▶ [Instructions]:
A. Answer these questions about the ResNet notebook, one line each:
(i) What stride does BasicBlock set when in_chs equals out_chs?
(ii) What shape is printed as Out[4] for the block applied to the random input?
(iii) What list is assigned to repeat?
B. Offset every coordinate in the answers by 125 and rewrite only the records from the line that contains "Task: Click the Network filters heading" through the line that contains "(x=397, y=323)", both ends included. Leave all other lines, requests included, unchanged.

▶ [Source]:
--------------------

Resnet From Scratch¶

Start with basic blocks:¶

In [3]:

class BasicBlock(nn.Module):
    def __init__(self,in_chs, out_chs):
        super().__init__()
        
        if in_chs==out_chs:
            self.stride=1 
        else:
            self.stride=2
        
        self.conv1 = nn.Conv2d(in_chs,out_chs,kernel_size=3, padding=1,stride=self.stride,bias=False)
        self.bn1 = nn.BatchNorm2d(out_chs)
        self.relu = nn.ReLU()
        self.conv2 = nn.Conv2d(out_chs,out_chs,kernel_size=3, padding=1,stride=1,bias=False)
        self.bn2 = nn.BatchNorm2d(out_chs)
        
        if in_chs==out_chs:            
            self.downsample=None
        else:            
            self.downsample= nn.Sequential(#nn.AvgPool2d(2,2),
                                           nn.Conv2d(in_chs,out_chs, kernel_size=1,stride=2,bias=False),
                                           nn.BatchNorm2d(out_chs))
    
    def forward(self,x):        
        skip_conn=x
        x=self.conv1(x)
        x=self.bn1(x)
        x=self.relu(x)
        x=self.conv2(x)
        x=self.bn2(x)
        if self.downsample:
            skip_conn=self.downsample(skip_conn)            
        x+=skip_conn
        x=self.relu(x)
        return x

Note: Turns out AvgPool experiment didn't work. I'd thought that maybe getting an avarage of channels before conv2d downsampling could improve the result since kernel size 1 and stride 2 couse some information loss. (I believe :-))

In [4]:

x=torch.randn(1,64,112,112)
basic_block=BasicBlock(64,128)
basic_block(x).shape

Out[4]:

torch.Size([1, 128, 56, 56])

Note: This is what I expect. Deccrease the image size by half and double the number of channels.

In [5]:

#m = nn.AvgPool2d(2)
#input = torch.randn(1, 64, 128, 128)
#output = m(input)
#output.shape

Note: 'repeat' is repeatitation of Basic blocks in corresponding stages.

In [6]:

repeat=[3,4,6,3]
channels=[64,128,256,512]

Visualize channels and stages.¶

In [7]:

in_chans=64
for sta,(rep,out_chans) in enumerate(zip(repeat,channels)):
    for n in range(rep):
        print(sta,in_chans,out_chans)
        in_chans=out_chans

Create Basic Block Stages¶

In [8]:

def make_block(basic_b=BasicBlock,repeat=[3,4,6,3],channels=[64,128,256,512]):
    in_chans=channels[0]
    stages=[]
    for sta,(rep,out_chans) in enumerate(zip(repeat,channels)):
        blocks=[]
        for n in range(rep):
            blocks.append(basic_b(in_chans,out_chans))
            #print(sta,in_chans,out_chans)

--------------------

▶ [Input rows]:
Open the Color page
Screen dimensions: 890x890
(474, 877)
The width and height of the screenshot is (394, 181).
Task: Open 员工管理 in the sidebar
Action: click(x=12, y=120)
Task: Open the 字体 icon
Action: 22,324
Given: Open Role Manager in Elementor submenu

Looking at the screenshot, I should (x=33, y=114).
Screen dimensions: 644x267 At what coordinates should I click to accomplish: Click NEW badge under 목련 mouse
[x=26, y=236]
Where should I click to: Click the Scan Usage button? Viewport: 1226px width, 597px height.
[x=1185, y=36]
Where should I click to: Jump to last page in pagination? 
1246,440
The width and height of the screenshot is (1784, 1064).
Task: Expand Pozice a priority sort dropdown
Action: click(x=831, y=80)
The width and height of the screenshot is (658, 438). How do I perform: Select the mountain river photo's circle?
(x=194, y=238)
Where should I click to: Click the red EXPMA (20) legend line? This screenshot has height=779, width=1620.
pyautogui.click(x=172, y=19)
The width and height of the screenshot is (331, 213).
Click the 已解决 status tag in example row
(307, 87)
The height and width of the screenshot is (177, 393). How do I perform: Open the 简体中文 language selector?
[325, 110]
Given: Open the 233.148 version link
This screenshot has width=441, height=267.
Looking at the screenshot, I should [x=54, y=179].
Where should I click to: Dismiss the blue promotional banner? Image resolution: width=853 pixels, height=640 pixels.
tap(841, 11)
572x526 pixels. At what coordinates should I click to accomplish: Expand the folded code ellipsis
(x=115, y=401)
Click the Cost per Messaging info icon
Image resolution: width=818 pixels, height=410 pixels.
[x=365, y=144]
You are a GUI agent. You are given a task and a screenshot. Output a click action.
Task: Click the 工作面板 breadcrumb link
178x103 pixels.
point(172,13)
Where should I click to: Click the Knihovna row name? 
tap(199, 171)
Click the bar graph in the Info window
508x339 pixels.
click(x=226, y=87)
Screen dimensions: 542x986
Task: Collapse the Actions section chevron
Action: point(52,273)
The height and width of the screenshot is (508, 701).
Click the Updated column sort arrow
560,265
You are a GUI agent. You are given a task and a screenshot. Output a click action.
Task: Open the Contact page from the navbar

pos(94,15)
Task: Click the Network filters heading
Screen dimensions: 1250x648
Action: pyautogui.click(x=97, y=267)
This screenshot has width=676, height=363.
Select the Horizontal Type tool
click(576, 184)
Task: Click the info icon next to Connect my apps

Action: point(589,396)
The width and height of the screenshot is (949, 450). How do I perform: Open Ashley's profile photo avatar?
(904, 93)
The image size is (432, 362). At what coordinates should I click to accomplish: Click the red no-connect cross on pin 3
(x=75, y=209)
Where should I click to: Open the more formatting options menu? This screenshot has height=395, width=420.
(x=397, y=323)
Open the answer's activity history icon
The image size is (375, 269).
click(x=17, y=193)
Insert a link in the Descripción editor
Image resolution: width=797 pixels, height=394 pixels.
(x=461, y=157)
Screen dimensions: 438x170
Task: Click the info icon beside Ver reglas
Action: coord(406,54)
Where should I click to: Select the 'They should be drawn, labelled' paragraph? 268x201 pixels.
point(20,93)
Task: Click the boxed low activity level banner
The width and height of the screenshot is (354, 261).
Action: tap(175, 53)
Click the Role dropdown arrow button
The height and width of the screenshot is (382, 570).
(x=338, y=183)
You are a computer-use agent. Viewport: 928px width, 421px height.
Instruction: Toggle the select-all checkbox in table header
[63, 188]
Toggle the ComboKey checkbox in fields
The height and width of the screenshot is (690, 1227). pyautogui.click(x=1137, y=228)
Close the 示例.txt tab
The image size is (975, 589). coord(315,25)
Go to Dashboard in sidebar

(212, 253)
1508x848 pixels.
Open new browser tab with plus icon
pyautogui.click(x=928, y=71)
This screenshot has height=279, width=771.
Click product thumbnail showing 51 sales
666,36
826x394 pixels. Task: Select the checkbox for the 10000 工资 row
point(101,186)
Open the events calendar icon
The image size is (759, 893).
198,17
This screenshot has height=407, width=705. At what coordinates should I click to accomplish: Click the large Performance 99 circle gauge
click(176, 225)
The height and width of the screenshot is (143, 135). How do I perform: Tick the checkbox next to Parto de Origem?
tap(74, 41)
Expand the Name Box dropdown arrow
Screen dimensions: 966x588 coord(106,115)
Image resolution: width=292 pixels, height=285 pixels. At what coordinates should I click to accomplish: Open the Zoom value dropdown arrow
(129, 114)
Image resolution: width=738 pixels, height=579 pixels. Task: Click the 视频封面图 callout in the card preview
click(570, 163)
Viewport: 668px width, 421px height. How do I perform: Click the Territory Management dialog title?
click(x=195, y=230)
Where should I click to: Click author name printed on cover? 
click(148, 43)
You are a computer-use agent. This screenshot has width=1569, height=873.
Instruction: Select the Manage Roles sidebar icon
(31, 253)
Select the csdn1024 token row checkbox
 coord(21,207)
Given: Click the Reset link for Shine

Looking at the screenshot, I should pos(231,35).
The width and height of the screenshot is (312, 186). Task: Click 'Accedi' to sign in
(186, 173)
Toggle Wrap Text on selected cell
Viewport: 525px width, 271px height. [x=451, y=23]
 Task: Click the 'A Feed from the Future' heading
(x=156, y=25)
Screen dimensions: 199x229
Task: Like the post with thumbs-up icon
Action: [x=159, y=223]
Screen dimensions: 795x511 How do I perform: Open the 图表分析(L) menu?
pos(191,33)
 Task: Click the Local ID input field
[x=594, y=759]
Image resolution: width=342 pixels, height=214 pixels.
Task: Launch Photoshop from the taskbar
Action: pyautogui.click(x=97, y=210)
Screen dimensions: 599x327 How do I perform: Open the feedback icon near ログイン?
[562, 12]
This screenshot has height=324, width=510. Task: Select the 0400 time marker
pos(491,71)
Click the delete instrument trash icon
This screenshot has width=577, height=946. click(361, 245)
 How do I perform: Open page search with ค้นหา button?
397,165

--------------------

▶ [Response list]:
A.
(i) 1
(ii) torch.Size([1, 128, 56, 56])
(iii) [3,4,6,3]

B.
Task: Click the Network filters heading
Screen dimensions: 1250x648
Action: pyautogui.click(x=222, y=392)
This screenshot has width=676, height=363.
Select the Horizontal Type tool
click(701, 309)
Task: Click the info icon next to Connect my apps

Action: point(714,521)
The width and height of the screenshot is (949, 450). How do I perform: Open Ashley's profile photo avatar?
(1029, 218)
The image size is (432, 362). At what coordinates should I click to accomplish: Click the red no-connect cross on pin 3
(x=200, y=334)
Where should I click to: Open the more formatting options menu? This screenshot has height=395, width=420.
(x=522, y=448)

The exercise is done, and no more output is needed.